Pattern 5 (Simple Merge)
Pattern 6 (Multi-choice)
Pattern 7 (Synchronizing Merge)
Pattern 8 (Multi-merge)
Pattern 9 (Discriminator)
Pattern 12 (Multiple Instances without Synchronization)
Pattern 13 (Multiple Instances with a Priori Design Time Knowledge)
Pattern 14 (Multiple Instances with a Priori Runtime Knowledge)
Pattern 15 (Multiple Instances without a Priori Runtime Knowledge)
Pattern 16 (Deferred Choice)
Pattern 17 (Interleaved Parallel Routing)
Pattern 18 (Milestone)
Pattern 19 (Cancel Activity)
Pattern 20 (Cancel Case)
1 Introduction
There are numous Business Process Execution Language (BPEL) modeling tools available on the market today that differ in their power and ability to transform patterns into executable BPEL code. Examples for commercially available tools are ActiveBPEL [5], Oracle-BPEL [12] and IBM WebSphere Integration Developer [3]. Patterns describe business requirements and thus define the needs in workflow languages and their related modeling tools. Patterns are used as a basis to compare these tools.
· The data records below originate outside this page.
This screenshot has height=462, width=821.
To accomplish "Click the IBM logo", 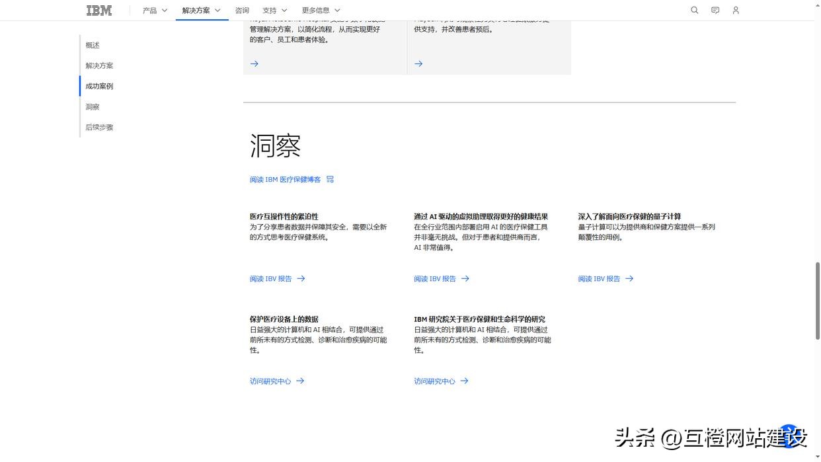I will tap(98, 9).
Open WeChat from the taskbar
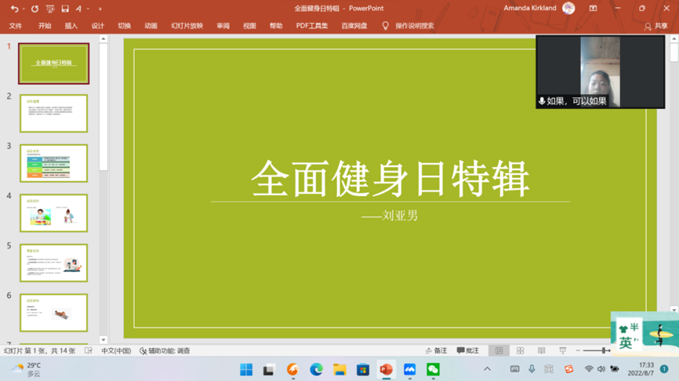 coord(433,369)
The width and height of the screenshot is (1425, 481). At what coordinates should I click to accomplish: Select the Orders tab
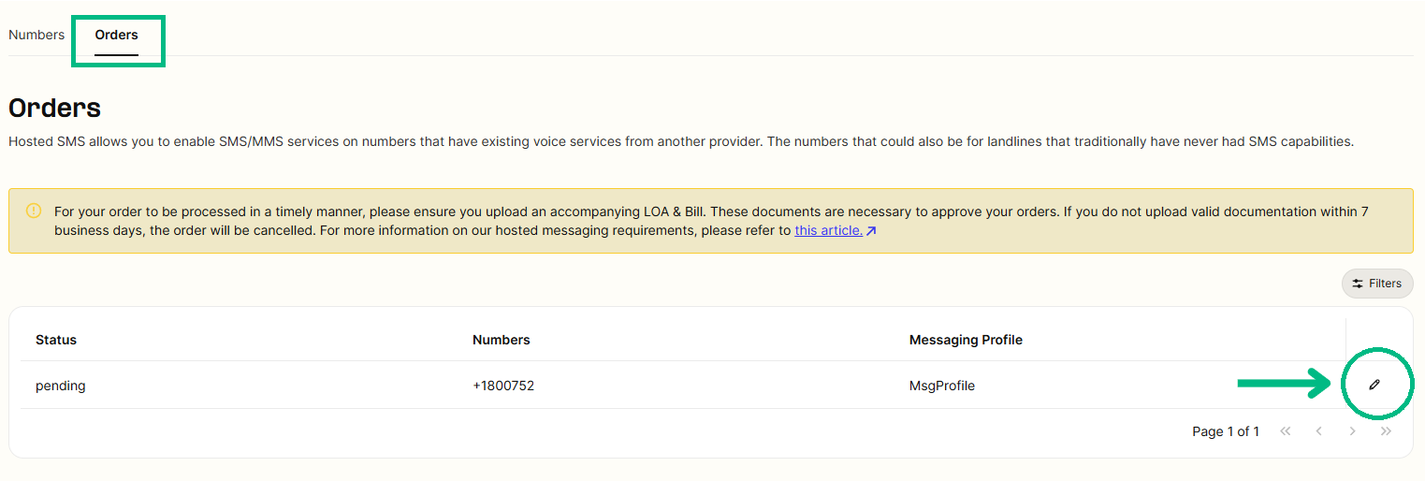(116, 35)
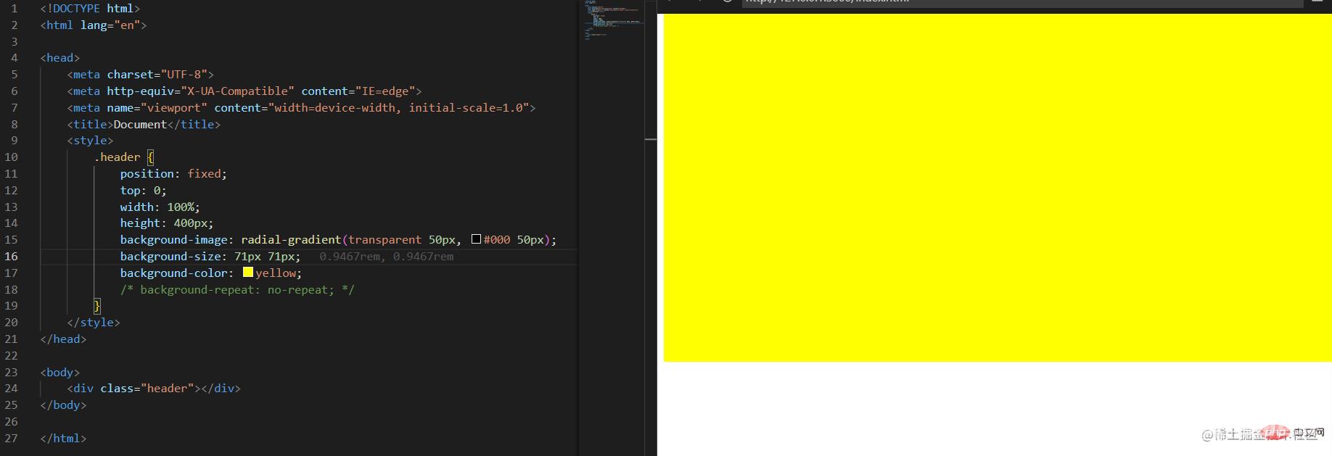This screenshot has width=1332, height=456.
Task: Place cursor on radial-gradient function
Action: (290, 239)
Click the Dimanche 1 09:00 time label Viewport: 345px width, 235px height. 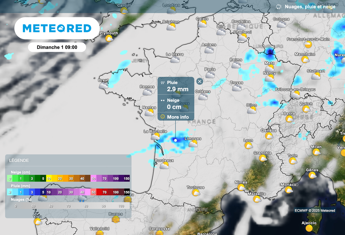click(x=57, y=47)
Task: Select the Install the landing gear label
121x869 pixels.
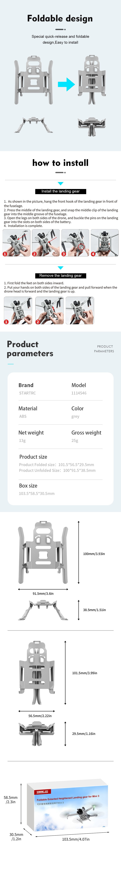Action: [x=61, y=191]
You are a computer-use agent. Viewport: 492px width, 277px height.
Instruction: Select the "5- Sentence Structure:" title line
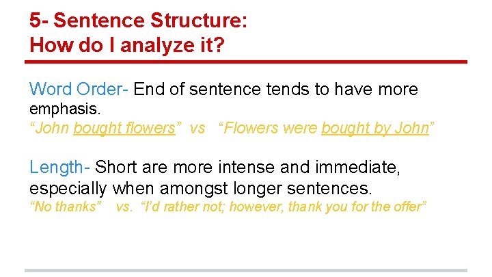[x=138, y=20]
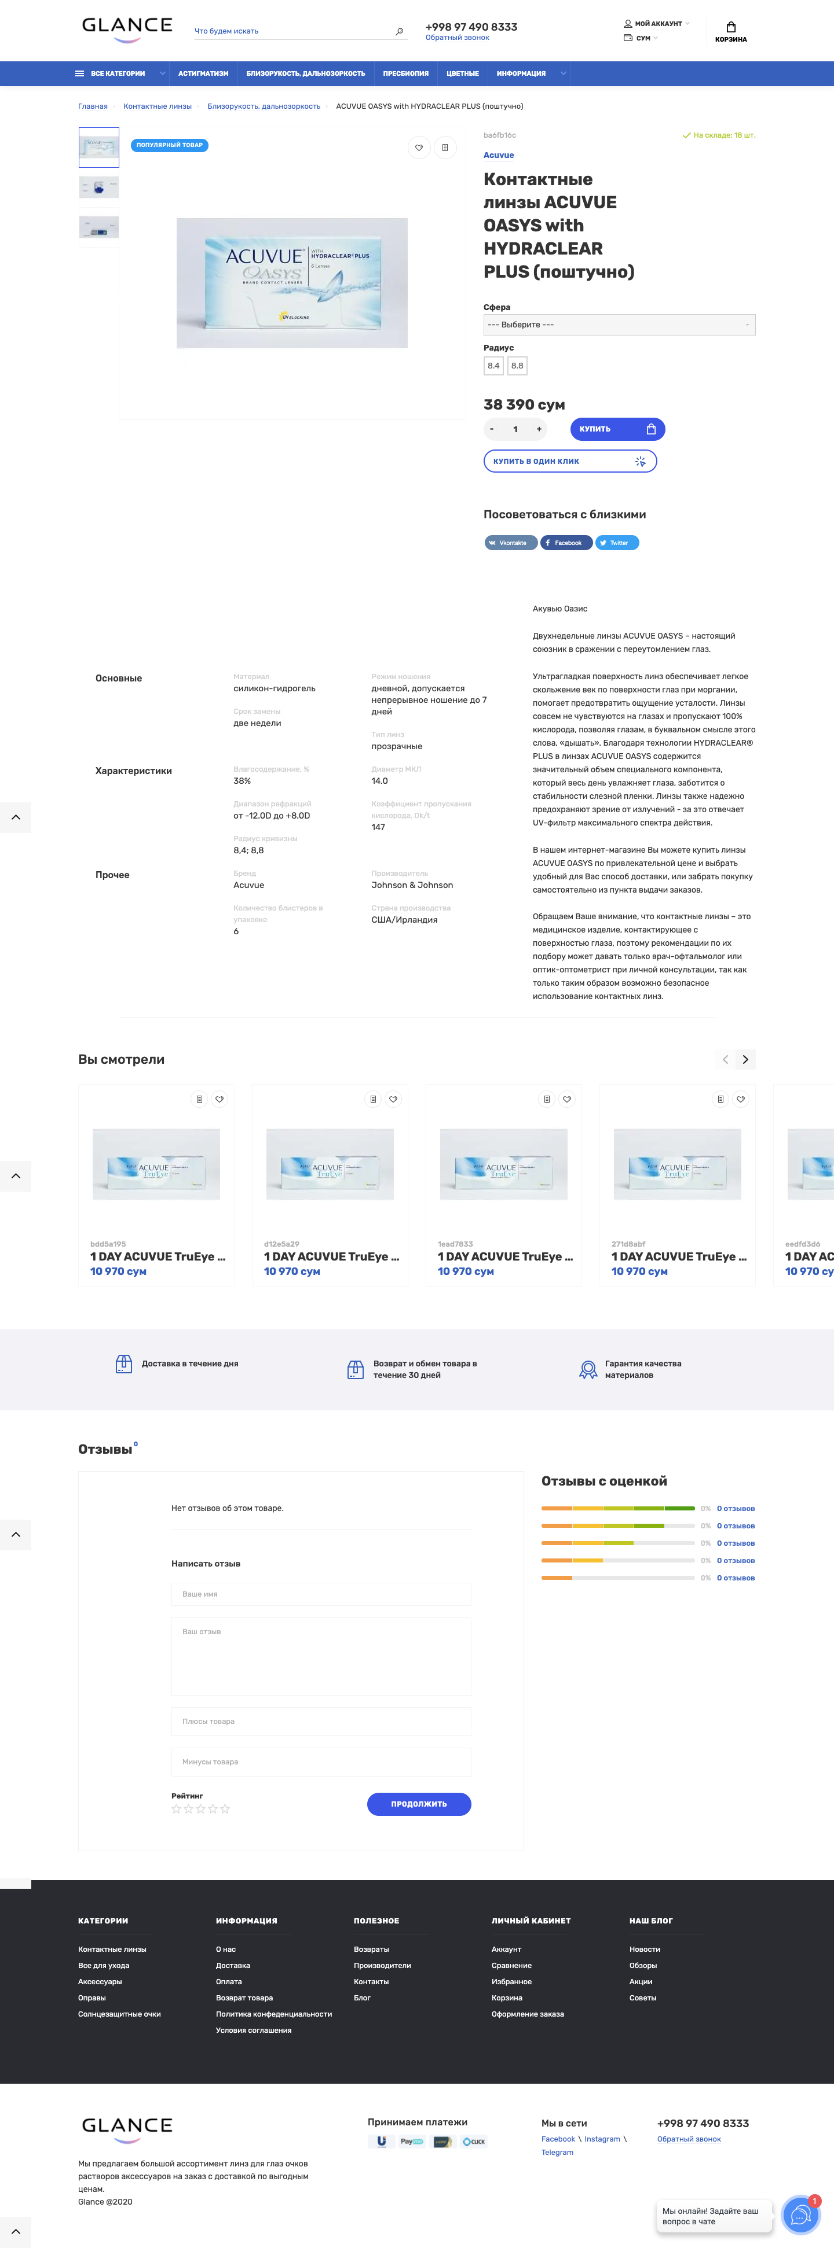Expand the Мой аккаунт dropdown

(x=657, y=24)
In this student research paper should be examined to which extend the control-flow patterns presented in [1] are supported by IBM WebSphere Integration Developer V6.0 [3] on IBM WebSphere Process Server for Multiplatforms V6.0 [4]. IBM WebSphere Integration Developer uses the Business Process Execution Language for Web Services version 1.1 (BPEL4WS) [2, 7] as the basis but already implements functionality of WS-BPEL version 2.0. Control-flow patterns include basic control patterns, patterns involving multiple instances, state-based patterns and cancellation patterns. Extensive surveys of control-flow patterns have been made in [10] and [11].
The BPEL and the Web Service Description Language (WSDL) source code of the implementations are listed in the appendix. <Assign> activities are mostly used as placeholders for comprehensive business logic and if this is not the case, they are explained in detail.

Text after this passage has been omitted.